STRUCTURED PROMPTING

Now here's the challenge. You can ask a vision model to describe an image, but how do you automate decisions based on the response?

The Problem with Vague Prompts

If you ask a vision model "Is this appropriate?" you'll get something like:

"The image appears to be generally appropriate, though it depends on
 the context. There are no explicit elements visible, however some
 viewers might consider the pose to be somewhat suggestive. In a
 professional setting, this might not be ideal, but for artistic
 purposes it could be acceptable..."

That's useless for automation. We can't easily parse "it depends" into a yes/no decision. We need structured output.

The Solution: Force Structure

Instead of vague questions, ask specific, concrete questions that require YES or NO answers. Then ask the model to format its response in a predictable way.

Bad prompt:

"Is this image appropriate?"

Good prompt:

"Answer YES or NO only.
 NUDE_CHEST: Is bare chest visible?
 NUDE_CHEST: YES or NO"

Now the response looks like:

"NUDE_CHEST: NO"

That's something we can parse programmatically.

A Structured Description Prompt

First, let's see how to get organized descriptions. Instead of free-form text, we ask for specific categories:

Describe this image. Use plain text only. DO NOT use asterisks, bold,
or any markdown formatting.
List these aspects with a dash prefix:
- SUBJECT:
- SETTING:
- COLORS:
- CLOTHING:
- OBJECTS:
- MOOD:
Keep each line brief. No sub-bullets.

The response looks like:

SUBJECT: A young woman with long dark hair
SETTING: Urban rooftop at sunset
COLORS: Orange, purple, and deep blue tones
CLOTHING: Casual hoodie and jeans
OBJECTS: Coffee mug in hand
MOOD: Contemplative and peaceful

That's structured data we can parse. Each line starts with a known key.

A Moderation Prompt

For content moderation, we need YES/NO answers we can act on:

Answer YES or NO only for each question.
1. NUDE_CHEST: Is bare chest, breasts, or nipples visible?
2. NUDE_LOWER: Is bare buttocks or genitals visible?
3. WEAPON: Is the person holding a weapon (gun, knife, etc)?
NUDE_CHEST: YES or NO
NUDE_LOWER: YES or NO
WEAPON: YES or NO

Notice the structure:

Clear instructions ("Answer YES or NO only")
Numbered questions for clarity
Labeled output format (KEY: YES or NO)
Concrete things to look for

The response will look like:

NUDE_CHEST: NO
NUDE_LOWER: NO
WEAPON: YES

Why Concrete Questions Work

Vision models (especially smaller ones) do better when you ask about things that ARE there rather than things that AREN'T there.

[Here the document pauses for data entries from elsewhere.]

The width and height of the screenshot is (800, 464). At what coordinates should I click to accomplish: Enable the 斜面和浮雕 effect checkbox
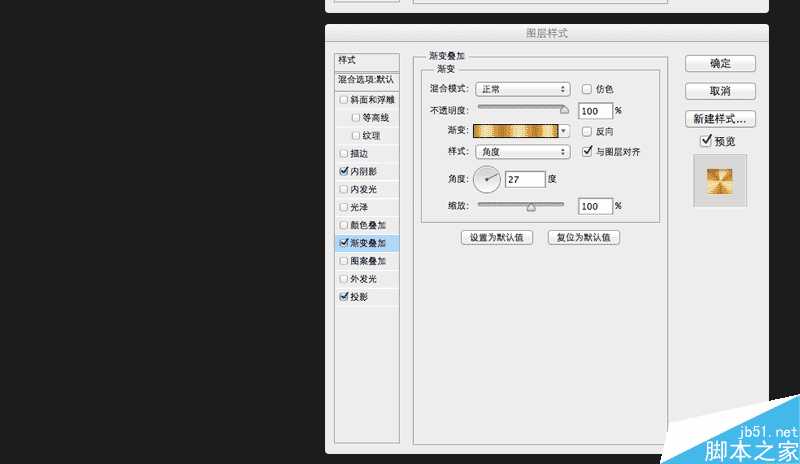pyautogui.click(x=344, y=100)
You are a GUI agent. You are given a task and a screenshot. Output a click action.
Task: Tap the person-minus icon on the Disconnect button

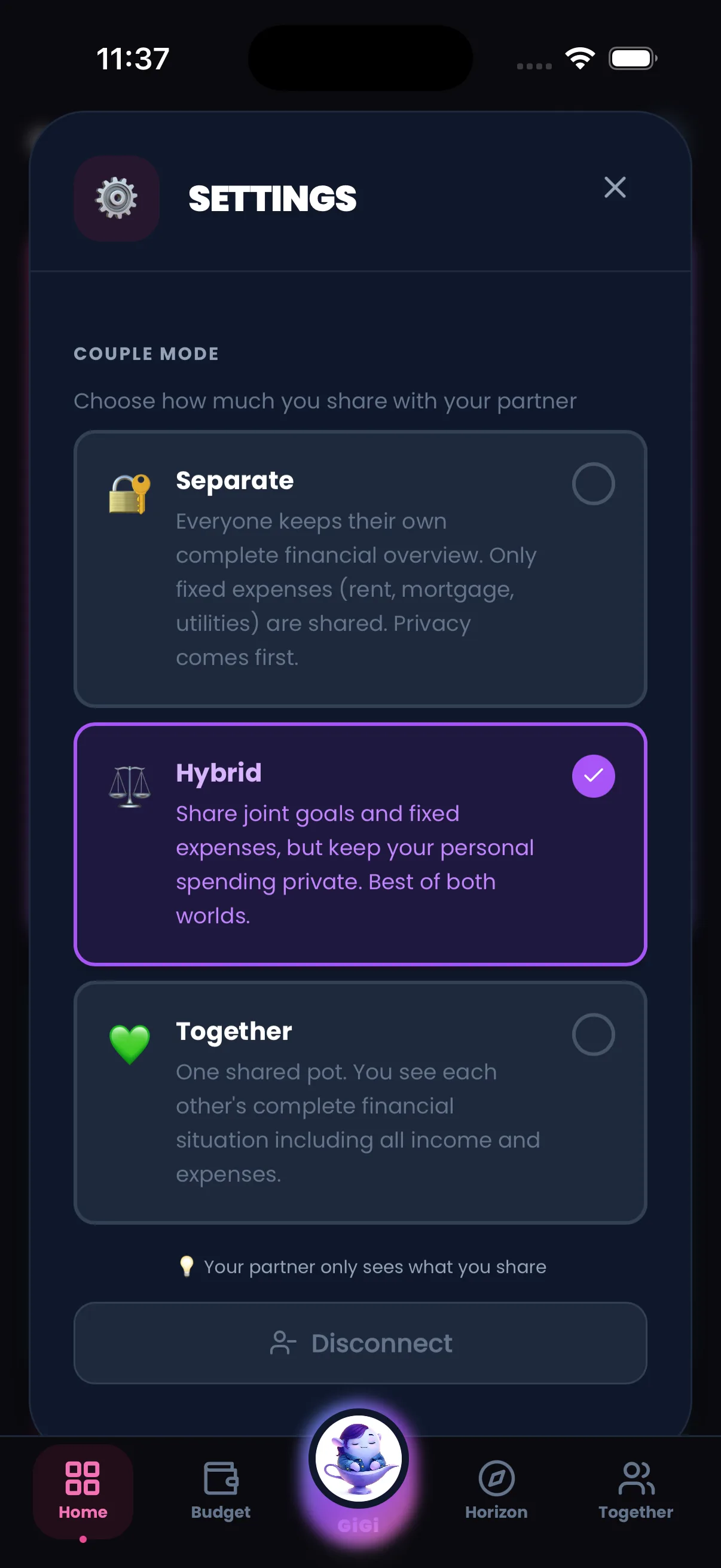[x=283, y=1343]

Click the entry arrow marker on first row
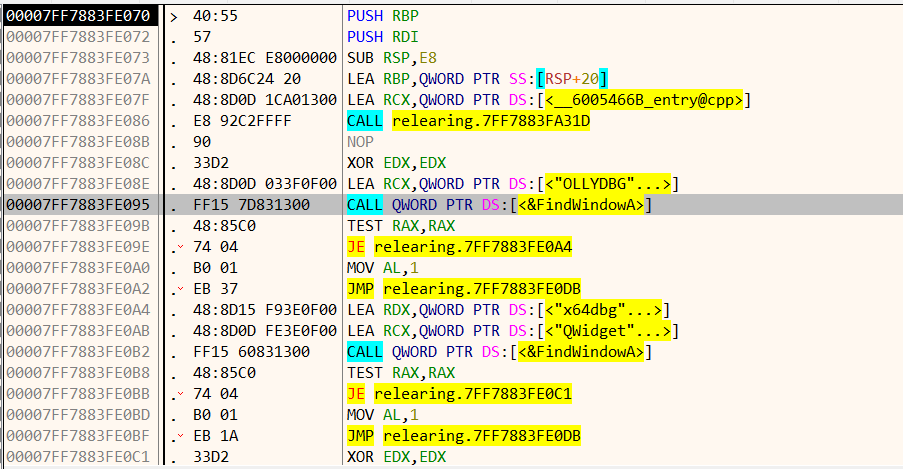tap(175, 16)
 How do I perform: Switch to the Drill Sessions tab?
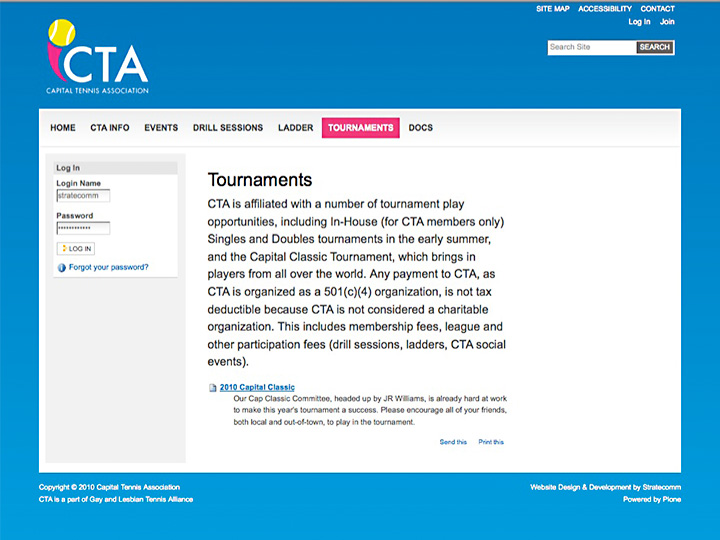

Good:  "Is bare chest visible?"        (looking for presence)
Bad:   "Is there any nudity?"          (vague, looking for absence)

It's easier for the model to confirm "yes, I see X" than to exhaustively verify "no, there is nothing inappropriate anywhere."

Let's Test It

IMAGE_B64=$(base64 -i yourimage.png | perl -pe's~\s~~g')

curl -s http://localhost:11434/api/generate \
  -H "Content-Type: application/json" \
  -d '{
    "model": "ministral",
    "prompt": "Answer YES or NO only for each question.\n1. NUDE_CHEST: Is bare chest, breasts, or nipples visible?\n2. NUDE_LOWER: Is bare buttocks or genitals visible?\n3. WEAPON: Is the person holding a weapon (gun, knife, etc)?\nNUDE_CHEST: YES or NO\nNUDE_LOWER: YES or NO\nWEAPON: YES or NO",
    "images": ["'"$IMAGE_B64"'"],
    "stream": false
  }' | jq -r '.response'

Try this on several images. Notice how the responses follow the structured format we requested.

Tuning Your Prompts

The prompt is the programmable part. By changing the prompt, you change what the model looks for without changing any code.

If you're getting inconsistent results:

Make questions more specific
Use simpler language
Reduce the number of questions
Lower the temperature setting (more on this later)